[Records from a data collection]
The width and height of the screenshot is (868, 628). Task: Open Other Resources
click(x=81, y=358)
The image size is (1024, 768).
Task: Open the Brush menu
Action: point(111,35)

▸ TO DO
In this exercise, repeat the entries above verbatim.

▸ RESPONSE TO THE TASK
The width and height of the screenshot is (868, 628). Task: Open Other Resources
click(x=81, y=358)
The image size is (1024, 768).
Task: Open the Brush menu
Action: point(111,35)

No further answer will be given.